Queries respecting slavery in Massachusetts with answers by Jeremy Belknap Selection from the Massachusetts Historical Society: "Queries respecting slavery in Massachusetts with answers" (manuscript draft) by Jeremy Belknap, [April 1795] (Response to St. George Tucker in Virginia)
To the free Africans and other free people of color in the United States Selection from the Library of Congress: "To the free Africans and other free people of color in the United States..." Philadelphia, 1796

Questions to Consider


  1. Restate the nine pieces of advice in the Philadeplhia document in your own words in a bulleted list.
  2. Restate Belknap's eleven queries in your own words in a bulleted list.


  1. What does it mean to be a person of color and free in the US in the early years of this country?

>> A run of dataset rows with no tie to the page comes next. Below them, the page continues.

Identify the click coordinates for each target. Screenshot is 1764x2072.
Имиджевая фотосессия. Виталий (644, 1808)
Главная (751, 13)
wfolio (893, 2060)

How is it different in the North and the South? What are the challenges faced by free blacks and other non-whites? What groups are considered people of color in addition to Africans?
  2. Who is St. George Tucker and who is Jeremy Belknap and what does each have to do with the subject of ending slavery?


  1. What is the purpose of printing this letter of advice in Philadelphia? Why are the abolitionists attending this convention in Philadelphia so concerned about these free people when most abolitionists are concerned about the slaves?
  2. What is Tucker asking Belknap to do and why does he feel that Belknap is the person to do it?


  1. How do the Deputies of the Abolition Societies define their relationship to the recipients of their advice? Do we know how the advice was received? How would you define the relationship between the advisors and those they hope to advise?
  2. How does Belknap follow up on Tucker's request? Check the other documents in this section and explain what Belknap did: http://www.masshist.org/endofslavery/?queryID=52


  1. Read "between the lines" in the advice document from Philadelphia and look at the responses that Belknap collects and compiles to send from Massachusetts to Virginia. Cite specific pieces of evidence from these documents which demonstrate attitudes that we might find disagreeable or perhaps even offensive in today's world. What accounts for them? What are some of the things that these "helpful" people don't understand about the black community?